── INPUT FOR THIS TASK

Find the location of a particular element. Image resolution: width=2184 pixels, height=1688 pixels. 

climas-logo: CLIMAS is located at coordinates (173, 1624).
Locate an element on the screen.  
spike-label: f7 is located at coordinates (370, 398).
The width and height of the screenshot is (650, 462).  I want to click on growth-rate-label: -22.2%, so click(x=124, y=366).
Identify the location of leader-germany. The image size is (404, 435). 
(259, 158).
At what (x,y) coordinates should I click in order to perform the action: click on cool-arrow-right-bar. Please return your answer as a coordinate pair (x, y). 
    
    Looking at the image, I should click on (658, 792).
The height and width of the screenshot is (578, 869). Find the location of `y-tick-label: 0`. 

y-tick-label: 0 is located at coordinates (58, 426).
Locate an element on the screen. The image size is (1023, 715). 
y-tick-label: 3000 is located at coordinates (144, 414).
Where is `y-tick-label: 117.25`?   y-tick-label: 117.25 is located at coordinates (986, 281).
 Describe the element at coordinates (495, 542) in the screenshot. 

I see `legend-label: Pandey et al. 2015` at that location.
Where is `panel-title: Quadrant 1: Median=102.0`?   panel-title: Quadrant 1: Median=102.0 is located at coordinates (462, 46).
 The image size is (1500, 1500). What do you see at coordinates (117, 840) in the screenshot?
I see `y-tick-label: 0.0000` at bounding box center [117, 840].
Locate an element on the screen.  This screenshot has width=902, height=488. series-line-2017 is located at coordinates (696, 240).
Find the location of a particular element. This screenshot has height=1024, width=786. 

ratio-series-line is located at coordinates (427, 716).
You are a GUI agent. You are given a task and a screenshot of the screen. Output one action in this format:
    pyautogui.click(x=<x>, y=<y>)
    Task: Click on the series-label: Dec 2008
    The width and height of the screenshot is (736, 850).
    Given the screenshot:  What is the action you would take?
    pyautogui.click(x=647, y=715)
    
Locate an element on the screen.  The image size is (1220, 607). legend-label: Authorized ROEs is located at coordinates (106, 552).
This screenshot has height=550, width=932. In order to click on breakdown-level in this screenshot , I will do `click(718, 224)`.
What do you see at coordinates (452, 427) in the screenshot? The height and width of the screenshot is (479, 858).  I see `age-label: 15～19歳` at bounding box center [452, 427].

────

## [TASK DETAILS]
Please reproduce the rows from the line with "Describe the element" up to and including the line with "coordinates (696, 240).", substituting "item" for "element" and leaving everything else unchanged.

## [ANSWER BELOW]
 Describe the item at coordinates (495, 542) in the screenshot. 

I see `legend-label: Pandey et al. 2015` at that location.
Where is `panel-title: Quadrant 1: Median=102.0`?   panel-title: Quadrant 1: Median=102.0 is located at coordinates (462, 46).
 The image size is (1500, 1500). What do you see at coordinates (117, 840) in the screenshot?
I see `y-tick-label: 0.0000` at bounding box center [117, 840].
Locate an item on the screen.  This screenshot has width=902, height=488. series-line-2017 is located at coordinates (696, 240).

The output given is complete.